In late August 2019, a gallon of regular unleaded gas cost $2.20 in Louisiana and $3.66 in Hawaii, and most Americans can remember times when prices were even higher. Oil companies aren’t all to blame for high gas prices, though. That’s because the federal, state and local governments levy varying degrees of fees on every gallon of gas sold, with states largely using that money to pay for road work.

  • Not levying a personal income tax requires tradeoffs that are often detrimental to tax fairness.
  • Since the Arizona Supreme Court refused to suspend the law while a lower court adjudicates details pertaining to the measure’s revenue allocation, the surtax remains in effect.
  • Unlike the federal tax rates, income tax by state varies.
  • Analysis would not give an accurate depiction of how the tax structure treats the majority of taxpayers.
  • New Hampshire’s Senate passed legislation to phase out the investment income tax by 1% per year over five years, with full implementation by 2027.

Refundable low-income credits that are available to all residents regardless of family status are also good complementary policies to state EITCs. A progressive graduated income tax is a characteristic of the least regressive state tax systems. The lower one’s income, the higher one’s overall effective state and local tax rate.
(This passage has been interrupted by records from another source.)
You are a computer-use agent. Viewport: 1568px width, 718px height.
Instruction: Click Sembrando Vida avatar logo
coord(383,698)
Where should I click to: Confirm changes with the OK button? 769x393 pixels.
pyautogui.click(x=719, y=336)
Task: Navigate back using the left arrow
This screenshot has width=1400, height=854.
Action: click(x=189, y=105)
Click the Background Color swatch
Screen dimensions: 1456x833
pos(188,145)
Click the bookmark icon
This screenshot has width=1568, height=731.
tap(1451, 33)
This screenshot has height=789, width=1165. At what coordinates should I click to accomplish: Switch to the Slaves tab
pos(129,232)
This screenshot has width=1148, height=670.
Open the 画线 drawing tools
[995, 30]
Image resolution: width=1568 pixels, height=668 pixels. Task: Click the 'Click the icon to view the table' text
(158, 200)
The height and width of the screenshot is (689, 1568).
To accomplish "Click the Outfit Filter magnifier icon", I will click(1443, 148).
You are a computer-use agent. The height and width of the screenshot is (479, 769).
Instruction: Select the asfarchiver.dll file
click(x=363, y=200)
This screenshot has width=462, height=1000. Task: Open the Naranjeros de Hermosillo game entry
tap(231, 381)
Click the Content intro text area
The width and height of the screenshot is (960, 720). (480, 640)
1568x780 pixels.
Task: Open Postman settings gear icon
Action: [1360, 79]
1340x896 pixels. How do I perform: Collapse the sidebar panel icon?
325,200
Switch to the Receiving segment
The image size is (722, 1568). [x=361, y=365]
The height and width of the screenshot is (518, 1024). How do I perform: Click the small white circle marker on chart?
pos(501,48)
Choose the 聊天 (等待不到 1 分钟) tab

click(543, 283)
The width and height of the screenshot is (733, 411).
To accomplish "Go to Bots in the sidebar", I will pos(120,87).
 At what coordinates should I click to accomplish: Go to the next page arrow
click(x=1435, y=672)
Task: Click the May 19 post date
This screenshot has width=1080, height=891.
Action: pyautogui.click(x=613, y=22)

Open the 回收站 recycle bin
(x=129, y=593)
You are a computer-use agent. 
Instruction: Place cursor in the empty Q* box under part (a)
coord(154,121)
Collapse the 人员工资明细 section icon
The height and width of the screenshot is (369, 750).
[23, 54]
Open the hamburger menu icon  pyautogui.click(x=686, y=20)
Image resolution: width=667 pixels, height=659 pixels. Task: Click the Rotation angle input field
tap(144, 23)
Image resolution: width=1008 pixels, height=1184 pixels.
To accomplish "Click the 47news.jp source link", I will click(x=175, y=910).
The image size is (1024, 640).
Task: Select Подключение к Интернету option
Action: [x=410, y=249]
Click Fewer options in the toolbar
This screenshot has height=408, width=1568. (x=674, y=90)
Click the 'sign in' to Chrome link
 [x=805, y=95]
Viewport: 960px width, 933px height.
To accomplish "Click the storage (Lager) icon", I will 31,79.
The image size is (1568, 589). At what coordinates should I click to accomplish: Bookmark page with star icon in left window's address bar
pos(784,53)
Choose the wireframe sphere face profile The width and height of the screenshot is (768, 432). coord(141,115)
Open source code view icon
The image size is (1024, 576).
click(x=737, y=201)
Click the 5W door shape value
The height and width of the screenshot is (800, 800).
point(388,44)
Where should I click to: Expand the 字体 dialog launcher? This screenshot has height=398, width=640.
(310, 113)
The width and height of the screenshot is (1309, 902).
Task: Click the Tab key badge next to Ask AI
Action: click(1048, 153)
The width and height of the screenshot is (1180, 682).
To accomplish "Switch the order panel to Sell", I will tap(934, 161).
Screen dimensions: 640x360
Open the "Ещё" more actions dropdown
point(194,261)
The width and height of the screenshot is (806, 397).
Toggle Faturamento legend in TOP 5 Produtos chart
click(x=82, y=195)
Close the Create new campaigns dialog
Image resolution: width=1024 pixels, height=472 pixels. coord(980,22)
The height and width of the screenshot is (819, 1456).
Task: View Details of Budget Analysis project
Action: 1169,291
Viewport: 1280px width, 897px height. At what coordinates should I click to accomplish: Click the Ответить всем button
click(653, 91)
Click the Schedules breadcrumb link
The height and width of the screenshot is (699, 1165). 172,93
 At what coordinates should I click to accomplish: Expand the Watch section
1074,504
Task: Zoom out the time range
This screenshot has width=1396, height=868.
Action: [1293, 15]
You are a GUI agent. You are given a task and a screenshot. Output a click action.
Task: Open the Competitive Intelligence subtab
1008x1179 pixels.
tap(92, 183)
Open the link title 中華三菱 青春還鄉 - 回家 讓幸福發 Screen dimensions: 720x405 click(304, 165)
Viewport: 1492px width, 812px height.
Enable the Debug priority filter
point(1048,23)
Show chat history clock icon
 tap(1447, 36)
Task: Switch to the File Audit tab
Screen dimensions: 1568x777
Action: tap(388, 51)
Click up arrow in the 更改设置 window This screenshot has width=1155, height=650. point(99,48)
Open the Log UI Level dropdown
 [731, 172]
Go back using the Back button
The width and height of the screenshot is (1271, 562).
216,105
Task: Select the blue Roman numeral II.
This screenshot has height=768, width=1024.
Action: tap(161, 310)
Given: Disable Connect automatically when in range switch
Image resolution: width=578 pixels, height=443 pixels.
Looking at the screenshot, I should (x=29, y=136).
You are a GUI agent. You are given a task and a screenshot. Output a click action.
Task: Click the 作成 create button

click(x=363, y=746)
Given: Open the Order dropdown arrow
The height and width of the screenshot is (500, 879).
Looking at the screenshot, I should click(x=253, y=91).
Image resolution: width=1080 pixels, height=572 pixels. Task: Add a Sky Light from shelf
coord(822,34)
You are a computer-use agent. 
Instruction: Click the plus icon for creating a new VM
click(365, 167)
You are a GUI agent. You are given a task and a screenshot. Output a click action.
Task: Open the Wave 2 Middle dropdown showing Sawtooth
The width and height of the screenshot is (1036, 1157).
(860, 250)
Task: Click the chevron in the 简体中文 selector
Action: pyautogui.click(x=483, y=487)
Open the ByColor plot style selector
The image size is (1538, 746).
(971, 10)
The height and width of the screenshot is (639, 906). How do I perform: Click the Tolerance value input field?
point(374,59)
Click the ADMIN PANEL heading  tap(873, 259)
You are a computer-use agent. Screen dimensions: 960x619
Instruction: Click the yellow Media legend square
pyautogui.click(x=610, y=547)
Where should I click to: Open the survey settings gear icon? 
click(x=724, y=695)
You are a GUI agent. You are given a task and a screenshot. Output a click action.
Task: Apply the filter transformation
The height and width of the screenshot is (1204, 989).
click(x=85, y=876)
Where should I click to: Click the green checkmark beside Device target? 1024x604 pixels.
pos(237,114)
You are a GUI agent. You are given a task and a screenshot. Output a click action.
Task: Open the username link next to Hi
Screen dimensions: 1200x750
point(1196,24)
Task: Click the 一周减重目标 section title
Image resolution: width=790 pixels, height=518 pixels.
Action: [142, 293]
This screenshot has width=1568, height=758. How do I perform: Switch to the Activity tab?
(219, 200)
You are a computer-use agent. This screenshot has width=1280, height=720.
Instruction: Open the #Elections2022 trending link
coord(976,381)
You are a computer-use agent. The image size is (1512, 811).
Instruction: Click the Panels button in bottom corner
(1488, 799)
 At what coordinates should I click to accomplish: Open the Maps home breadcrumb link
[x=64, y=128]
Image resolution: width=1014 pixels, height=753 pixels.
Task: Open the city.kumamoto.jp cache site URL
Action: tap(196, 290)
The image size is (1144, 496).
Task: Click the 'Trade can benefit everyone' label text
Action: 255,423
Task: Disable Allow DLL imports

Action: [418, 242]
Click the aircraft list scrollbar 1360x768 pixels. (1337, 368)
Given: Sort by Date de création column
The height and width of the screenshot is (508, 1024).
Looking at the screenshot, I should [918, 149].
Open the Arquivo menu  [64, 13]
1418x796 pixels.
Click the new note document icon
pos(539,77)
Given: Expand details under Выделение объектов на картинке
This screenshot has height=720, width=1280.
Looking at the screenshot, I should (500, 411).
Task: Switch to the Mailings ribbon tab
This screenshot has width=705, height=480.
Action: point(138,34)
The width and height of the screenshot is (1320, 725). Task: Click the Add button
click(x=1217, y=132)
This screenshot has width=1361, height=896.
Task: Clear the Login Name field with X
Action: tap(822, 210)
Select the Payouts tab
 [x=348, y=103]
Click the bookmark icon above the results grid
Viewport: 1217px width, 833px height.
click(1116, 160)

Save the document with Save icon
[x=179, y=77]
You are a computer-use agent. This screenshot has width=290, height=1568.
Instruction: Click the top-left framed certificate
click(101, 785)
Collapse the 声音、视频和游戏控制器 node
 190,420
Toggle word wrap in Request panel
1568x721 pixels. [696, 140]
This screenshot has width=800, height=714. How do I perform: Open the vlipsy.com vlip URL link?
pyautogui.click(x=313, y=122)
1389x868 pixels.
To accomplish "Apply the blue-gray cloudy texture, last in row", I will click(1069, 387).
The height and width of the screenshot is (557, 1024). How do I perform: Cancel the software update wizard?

California State and Local Taxes

As a result, the state’s combined state and average local sales tax rate is the eighth-lowest in the country, according to the Tax Foundation. Then, when you add in local taxes, the average combined state and local sales tax rate shoots up us state income tax rates to 8.23%, which is the 13th-highest in the country. Sales taxes in the Peace Garden State are below average, too. However, according to the Tax Foundation, the average combined state and local sales tax rate is 6.96%, which isn’t too bad.

  • DE, HI and VT do not support part-year/nonresident individual forms.
  • Ohio’s personal and dependent exemptions are $2,400 for an AGI of $40,000 or less, $2,150 if AGI is more than $40,000 but less than or equal to $80,000, and $1,900 if AGI is greater than $80,000.
  • The following links offer summaries of Maryland tax legislation that was passed during the 2014 session of the General Assembly and signed into law by Governor Martin O’Malley.
  • That’s because your tax burden — individual income, property, sales and excise taxes as a share of total personal income — varies by state.
  • We tell you how small business owners vacation worry-free.